Karol Kłos

i

Autor: Tomasz Gola Karol Kłos

Finał PlusLigi siatkarzy. Karol Kłos: Fajnie być znowu mistrzem Polski

2018-05-06 9:42

Skra Bełchatów pokonała Zaksę Kędzierzyn 3:1 na jej terenie i po czterech latach odzyskała mistrzostwo Polski siatkarzy. Dla środkowego Skry Bełchatów Karola Kłosa to trzecie złoto PlusLigi. Poprzednie zdobywał w 2011 i 2014 roku w tych samych barwach. – Fajnie być znowu mistrzem Polski z tak fajnymi ludźmi. Mamy fantastyczną drużynę, brakowało jej tylko tego czegoś, by potwierdzić, że potrafi grać w siatkówkę – cieszy się środkowy bełchatowian.  

– Medal bardzo smakuje, bo długo czekaliśmy na to mistrzostwo. W tamtym sezonie nie podjęliśmy takiej walki jak teraz – opowiada Kłos. - Wtedy poszło gładko i przyjemnie Zaksie, a w tym roku postawiliśmy jej trudne warunki u siebie. Rywal z kolei zaczął świetnie w swojej hali. Po pierwszym secie była walka punkt za punkt, wymiana za wymianę. My ją wytrzymaliśmy lepiej i odpaliliśmy, a Zaksa przestała zagrywać tak jak wcześniej. Fajnie być znowu mistrzem Polski z tak fajnymi ludźmi. Mamy fantastyczną drużynę, brakowało tylko tego czegoś, by potwierdzić, że potrafi grać w siatkówkę – cieszy się środkowy bełchatowian, który uważa, że złoto 2018 przypomina to sprzed czterech lat.
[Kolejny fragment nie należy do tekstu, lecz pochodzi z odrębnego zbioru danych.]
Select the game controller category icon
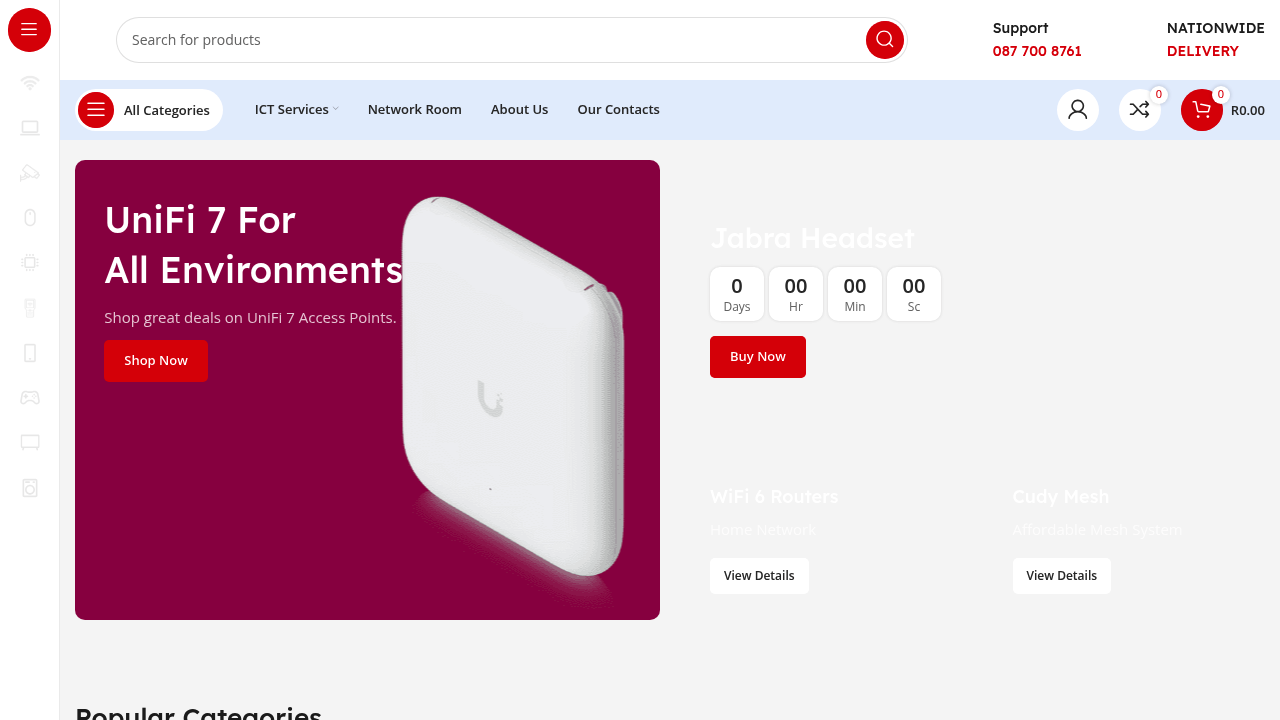 [30, 397]
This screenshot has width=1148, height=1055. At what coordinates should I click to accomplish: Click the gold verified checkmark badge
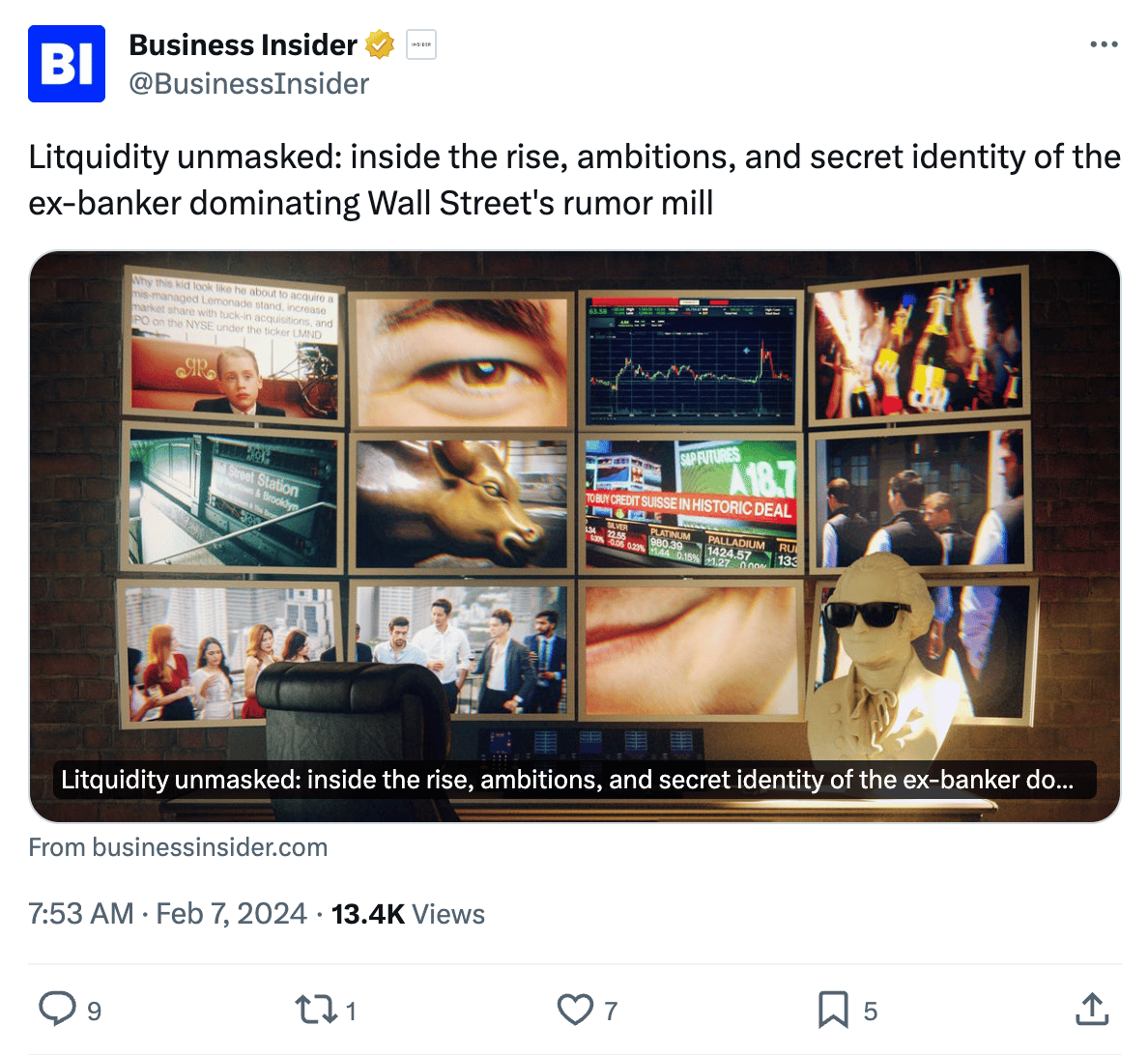(x=379, y=44)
– Wygraliśmy, bo byliśmy głodni sukcesu, To był trudny rok. Podobny zresztą był ostatni mistrzowski sezon, wtedy momentami graliśmy bardzo dobrze, momentami gorzej, nie mieliśmy sukcesu w pucharach, ale potem było złoto, tak jak teraz. I to dlatego w przyszłym roku będziemy bronić mistrzostwa – uważa Kłos, który będzie miał długie wakacje, bo w tym roku postanowił odpocząć od reprezentacji Polski.